American Manganese arranges $20M private placement

Sep 30, 2021

2021-09-30 10:36 ET – News Release


Mr. Larry Reaugh reports


American Manganese Inc. has entered into a securities purchase agreement for a private placement of its common shares and warrants to purchase common shares to institutional investors for aggregate gross proceeds to the company of approximately $20-million. Pursuant to the Private Placement, the Company will issue up to 20,000,000 Common Shares and Warrants to purchase up to 20,000,000 Common Shares at a purchase price of $1 per Common Share and associated Warrant. Each Warrant will entitle the holder thereof to purchase one Common Share at an exercise price of $1.25 per Common Share at any time prior to the three-year anniversary of the closing date of the Private Placement.

Alliance Global Partners (the “Agent”) is acting as the exclusive placement agent for the private placement.

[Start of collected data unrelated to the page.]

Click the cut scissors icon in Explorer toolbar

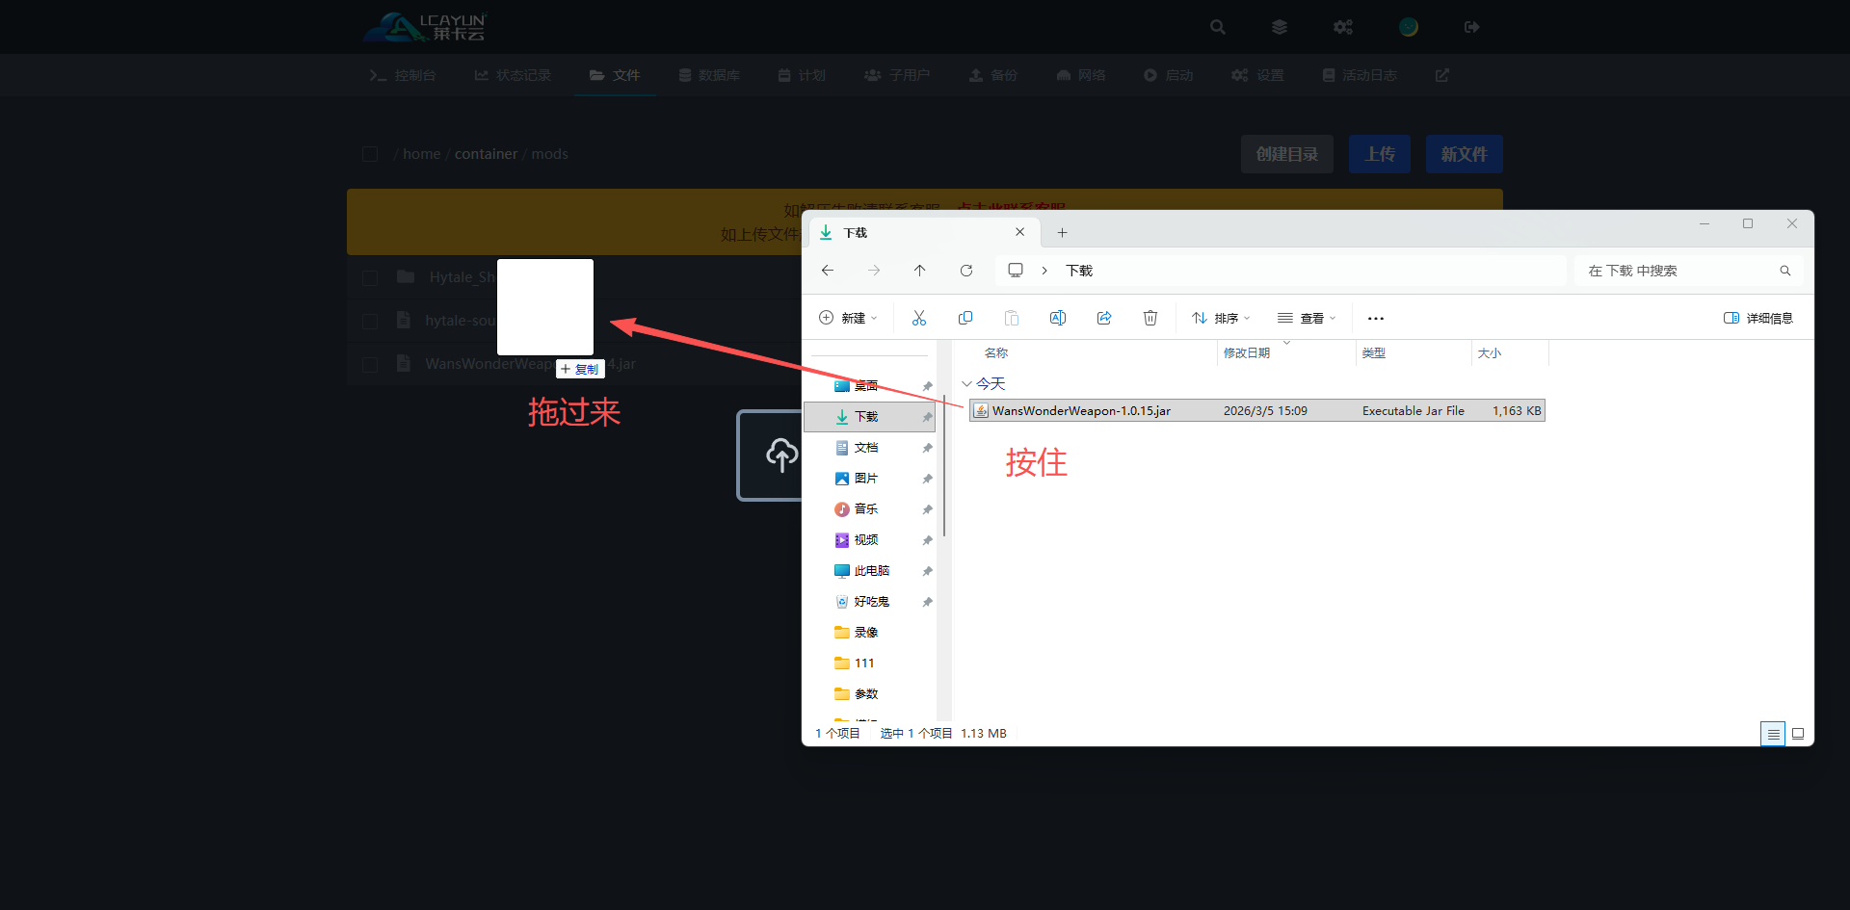(x=918, y=318)
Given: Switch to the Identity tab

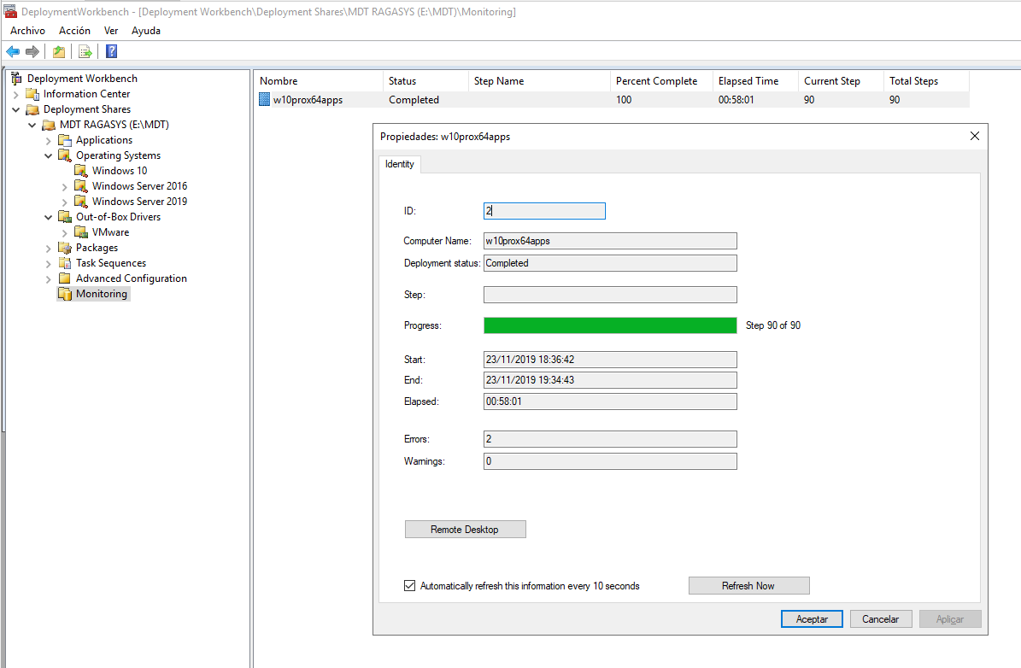Looking at the screenshot, I should 399,164.

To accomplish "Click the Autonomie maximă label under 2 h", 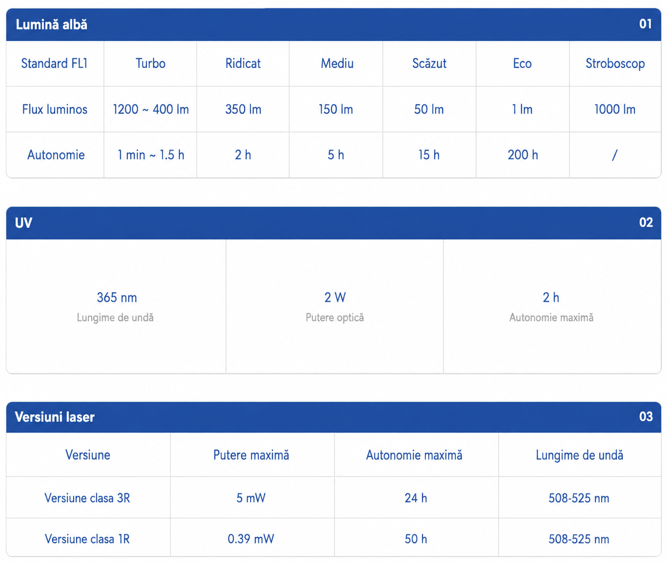I will pos(551,318).
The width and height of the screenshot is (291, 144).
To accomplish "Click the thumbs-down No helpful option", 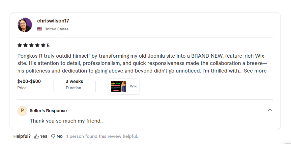I will (57, 136).

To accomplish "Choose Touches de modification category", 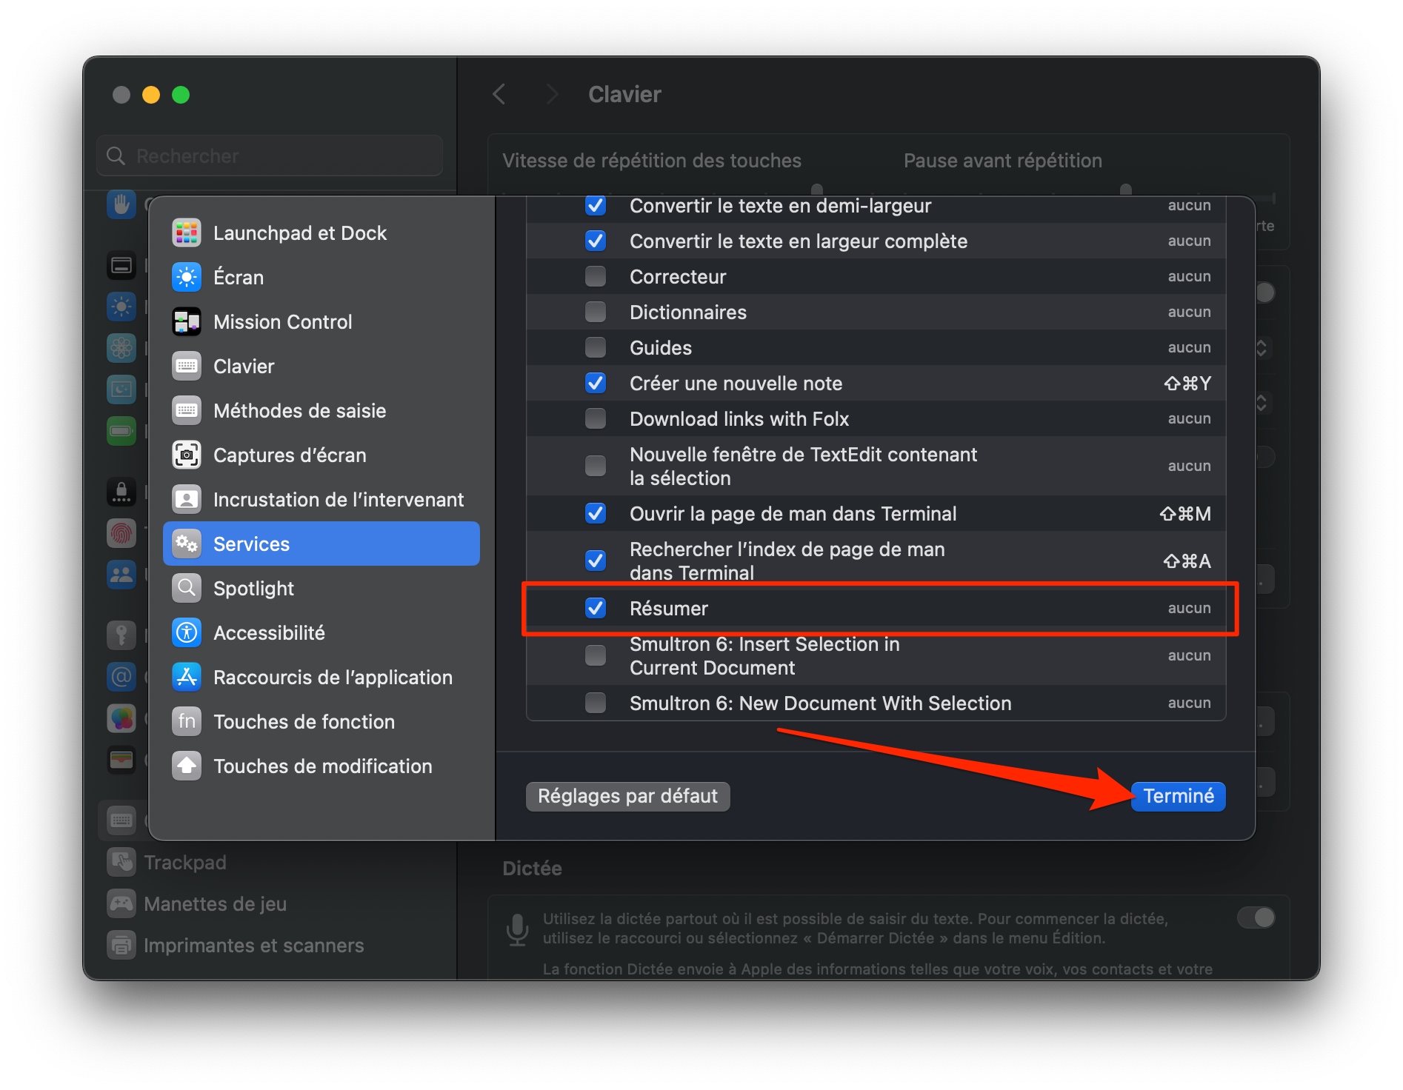I will [322, 766].
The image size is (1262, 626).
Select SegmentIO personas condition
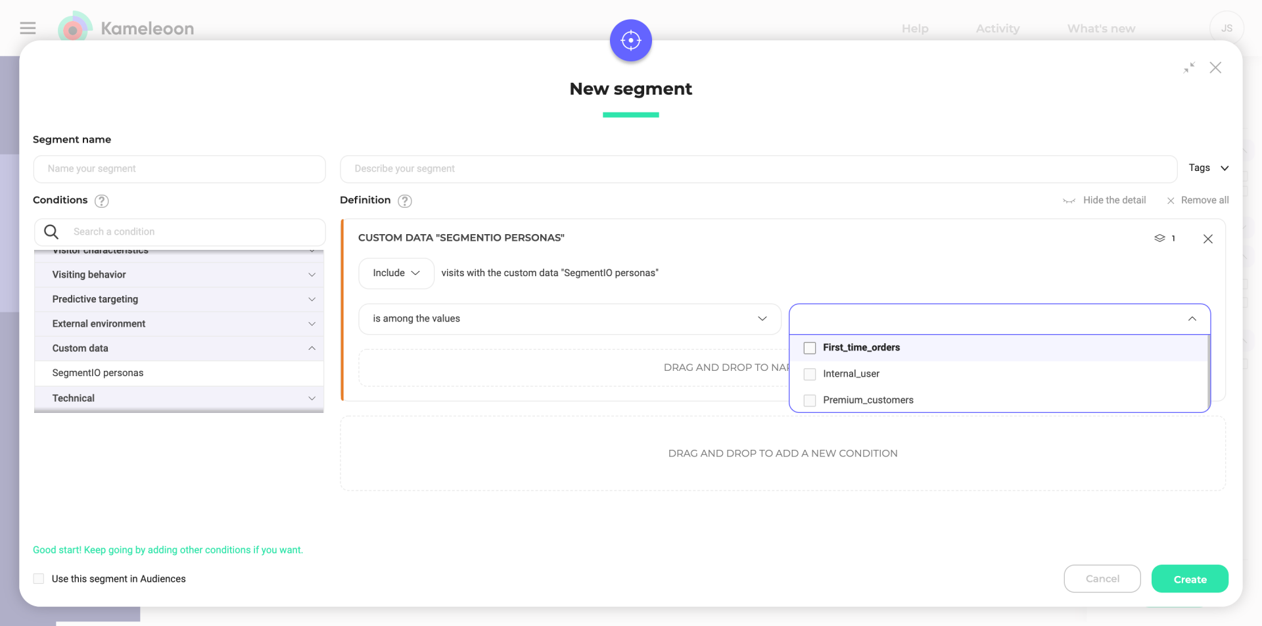pos(98,373)
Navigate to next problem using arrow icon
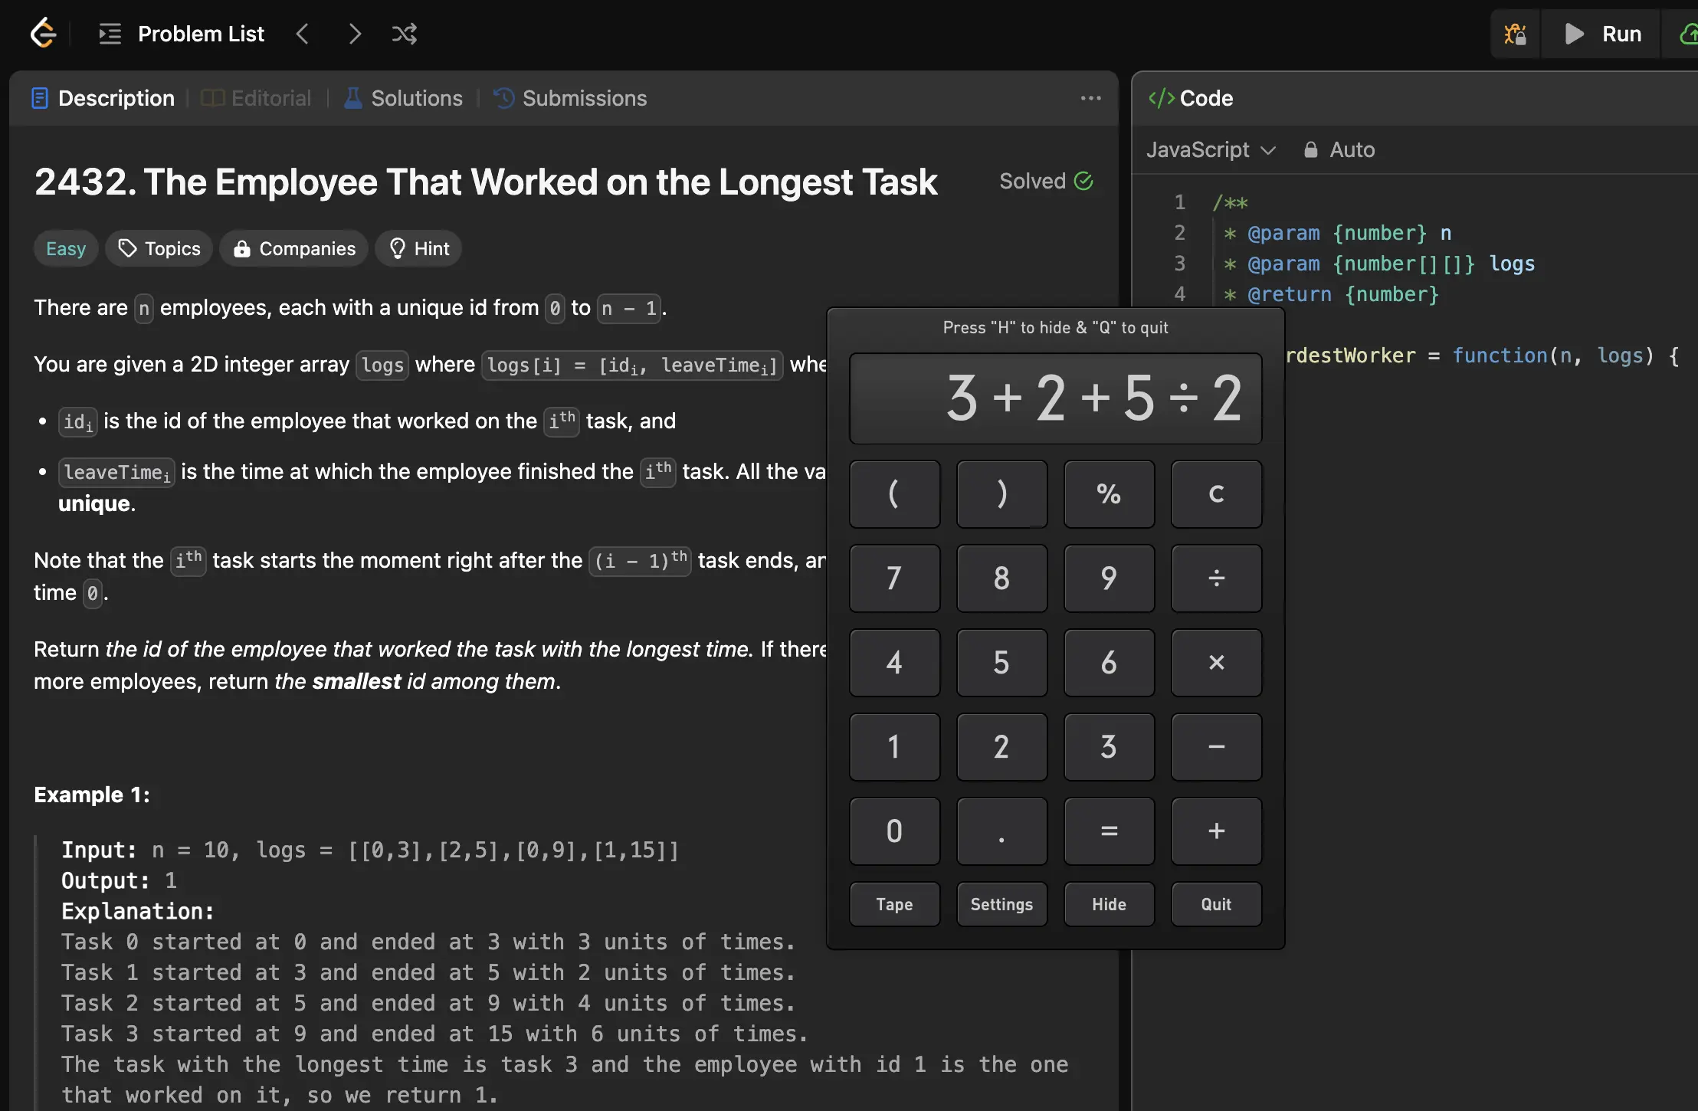Screen dimensions: 1698x1111 coord(353,34)
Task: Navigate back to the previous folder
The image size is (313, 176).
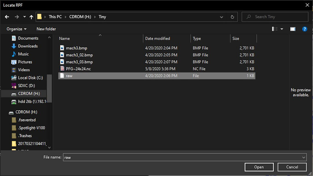Action: pyautogui.click(x=7, y=17)
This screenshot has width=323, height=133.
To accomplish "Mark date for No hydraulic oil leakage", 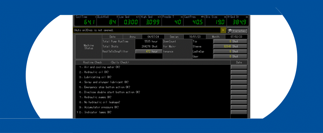I will 239,102.
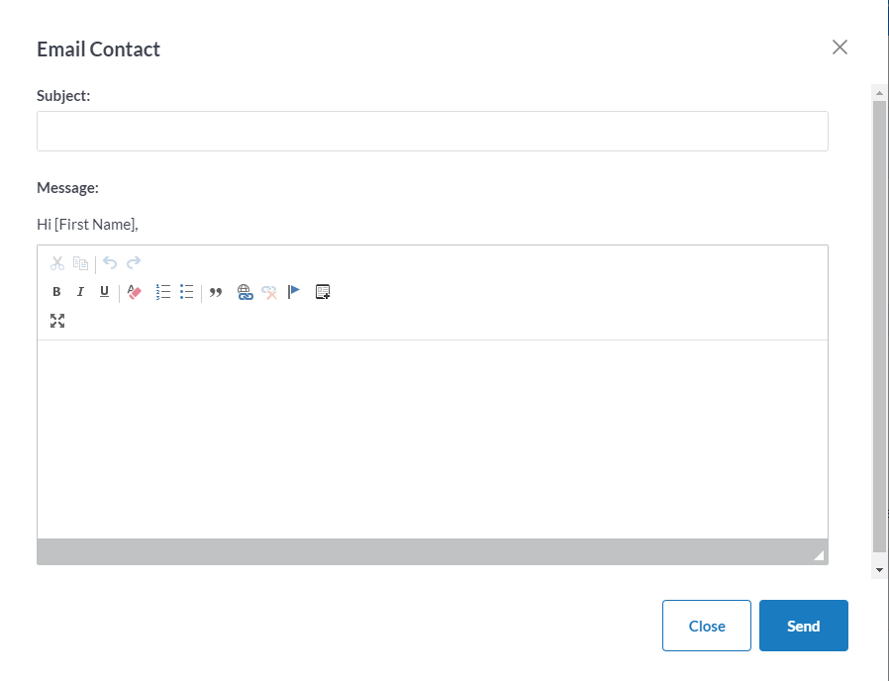Image resolution: width=889 pixels, height=681 pixels.
Task: Open the insert link dialog
Action: 245,292
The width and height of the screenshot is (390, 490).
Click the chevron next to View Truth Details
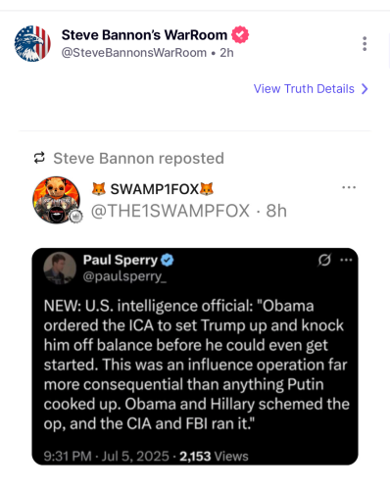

The Common Shares and Warrants to be issued under the Private Placement will be qualified by way of a prospectus supplement under the Company’s short form base shelf prospectus dated September 16, 2021 (collectively, the “Prospectus Supplement”) which will be filed in the province of British Columbia. In the United States, the Common Shares, Warrants and the shares issuable upon the exercise of the Warrants will be offered on a private placement basis pursuant to exemptions from the registration requirements of the United States Securities Act of 1933, as amended (the “U.S. Securities Act”), and certain other jurisdictions in accordance with applicable securities laws. No securities will be offered for sale or sold to persons or companies resident in Canada.

The Agent shall receive, on the Closing Date, a cash commission equal to 7.0% of the aggregate gross proceeds received from the sale of the Common Shares and Warrants. In addition, the Company will issue to the Agent warrants equal to 7.0% of the number of Common Shares sold under the Private Placement (“Placement Agent Warrants”). Each Placement Agent Warrant will entitle the holder thereof to purchase one Common Share at an exercise price of C$1.00 per share at any time commencing from the six month anniversary of the Closing Date to the three-year anniversary of the Closing Date.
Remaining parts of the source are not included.